Ohrlin: I had my barn full, and a few people in the house. Some camped out on a place across the road, the old Neff pasture. I had it leased for about twenty-five or thirty years. People would drive down in there and camp someplace, and I’d have to get them unstuck, because they was always driving in the wettest place they could find.
Blevins: Well, I know a lot of people back in those days were upset at the hippies coming in here.
Ohrlin: Yeah! Of course, they . . . There was one year when it was almost all hippies. Of course, that’s plumb outlandish right here, and . . . Anyway, one year, somehow word got out it was a rock festival, and thousands and thousands of hippies, and they camped in the forest, they blocked off the roads. Then it come a kind of a flood, washed their stuff away. Cars went down the river, and clothes . . . Downtown it smelled like somebody was burning a haystack. [laughs]
Blevins: So they thought they were coming to a rock festival instead of a folk one.
Ohrlin: I think that just happened once. And then one year there was a motorcycle gang from North Little Rock come up there and announced next year they were coming back and taking over. They were kind of would-be Hell’s Angels, and . . . (?) When they came back the next year to take over, almost every shopkeeper had a shotgun in the back of the cash register. [laughs] They’d told em they were back to take over. (?) That was getting a little serious, but I think they had . . . (?) . . . But then for several years I booked a festival that paid real good in California, in San Diego, the same days that this was on, so I missed it [Arkansas Folk Festival], missed the crowds.
Blevins: So you’re still pretty active on the Festival circuit?
Ohrlin: Yeah, and there isn’t an awful lot of folk festivals anymore, but this year I had Chicago in February, and Lowell, Massachusetts, in July, and El Paso, Texas, the Border Festival in January, and . . . (?) . . . the Border Festival. Then I’ve had a cowboy poetry gathering in Monterey, California, several years. That’s about as much as I want to do. I was in Elko, Nevada in January. Cody, Wyoming . . . (?) . . .

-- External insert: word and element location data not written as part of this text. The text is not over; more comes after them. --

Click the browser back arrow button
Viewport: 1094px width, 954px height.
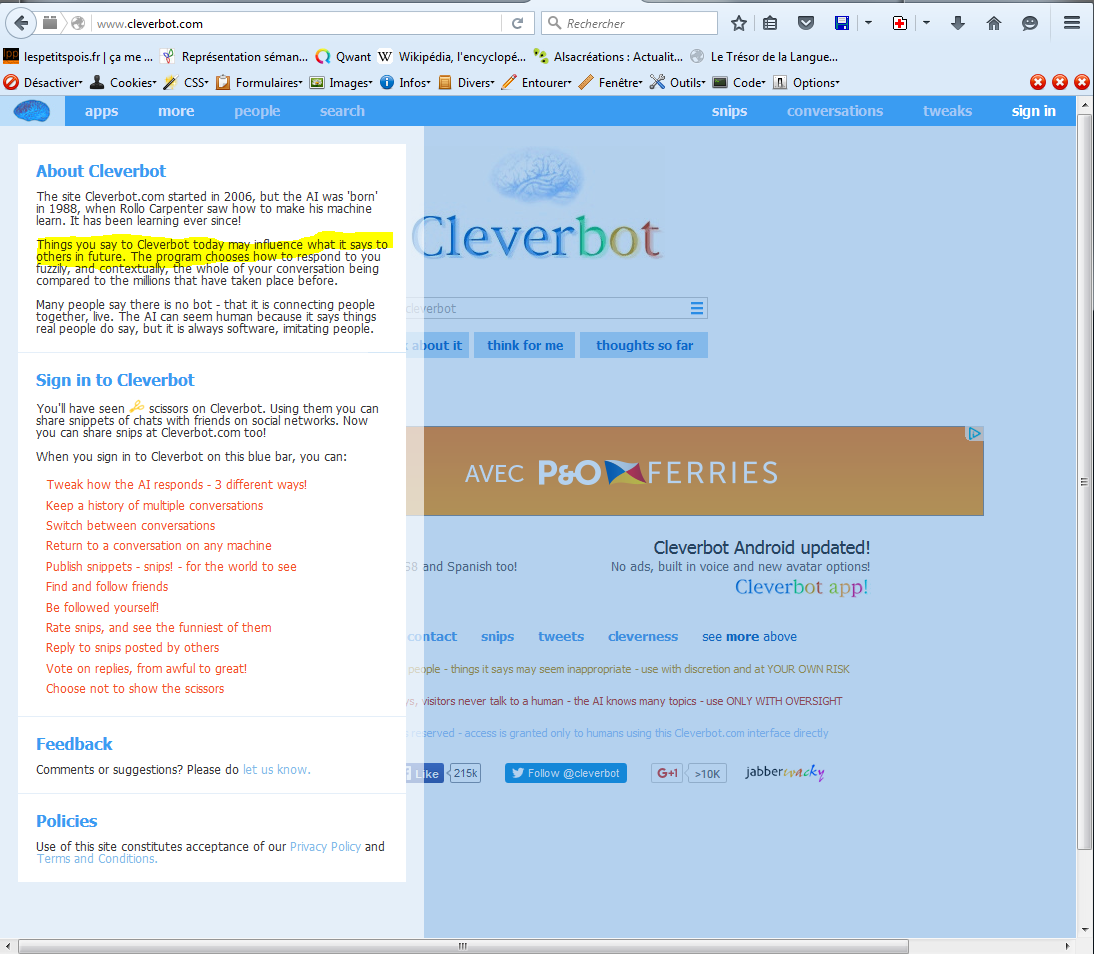21,23
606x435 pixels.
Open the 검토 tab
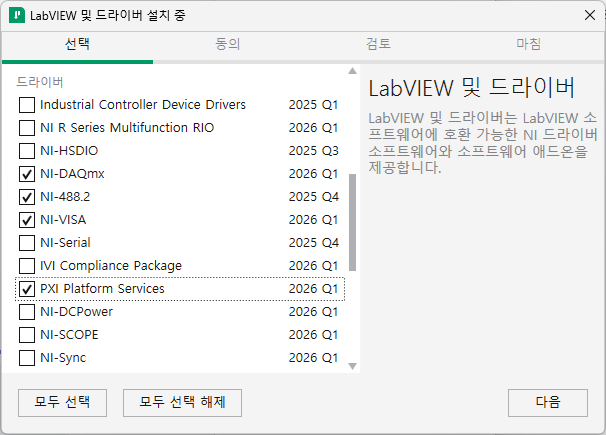[378, 44]
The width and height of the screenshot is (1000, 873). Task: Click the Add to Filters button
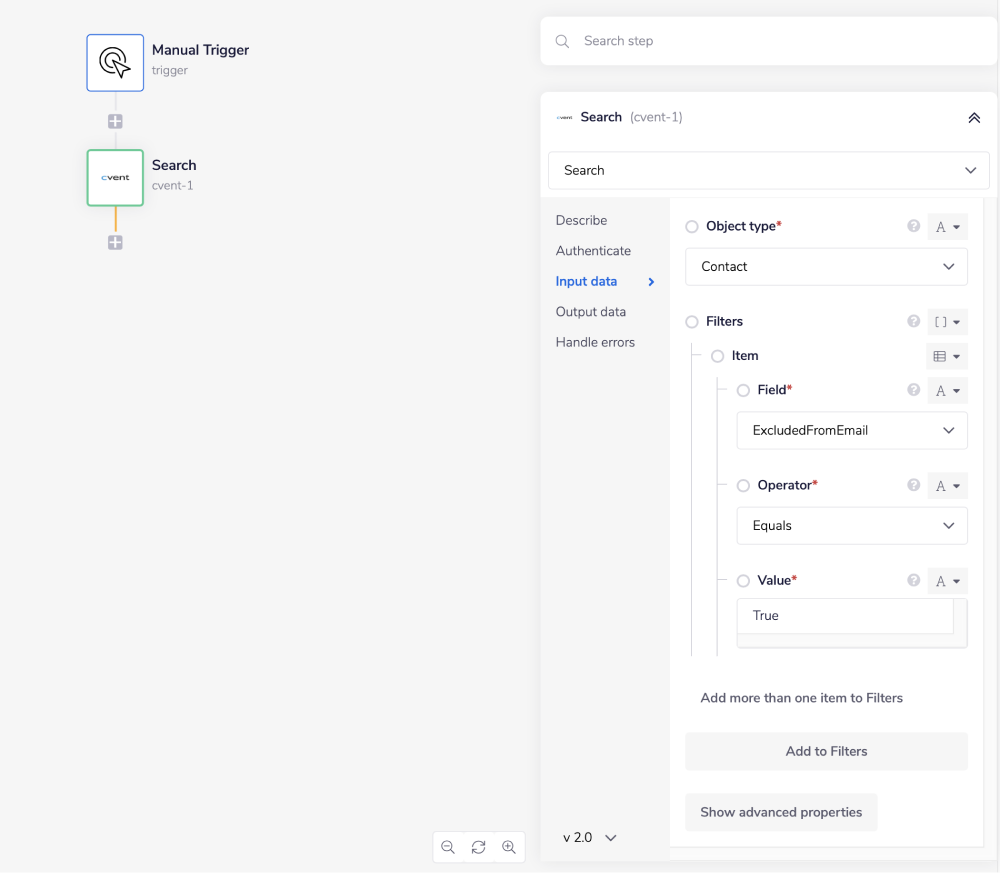pos(826,751)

Blevins: Now, do you still perform at the Folk Center?
Ohrlin: Yeah. Yeah, I was there Saturday night. . . . (?) . . . I’ll be there Wedneday.
Blevins: Well, I know right about the time the Folk Center first opened in the early seventies there were different splits in the Mountain View musical community. They had a . . . .
Ohrlin: Well, everybody that was levered out of the Rackensack about that time got together and started the Mountain View Folklore Society and played on Saturday nights, and they asked me to help. Drew up their bylaws for them, corporations and non-profits, and that went okay for a while, but I thought, “Well, maybe there’ll be . . . (?) . . .” There was about forty of them. And they didn’t want to fight. And some of them got . . . (?) . . ., plumb nasty . . . (?) . . . They had two factions of Rackensack at the Folk Center . . . (?) . . ., and I believe some of them people decided to . . . (?) . . .
Blevins: Now, how’d it get to that point? How’d it get so bad?
Ohrlin: Oh, there was a gal that worked there at Tommy Simmons. I don’t want to have to . . . [recorder turned off temporarily at Mr. Ohrlin’s request]
Blevins: Well, I think so. We’ve got some information we can use, and we’ll go ahead and wrap it up. I thank you very much, Mr. Ohrlin.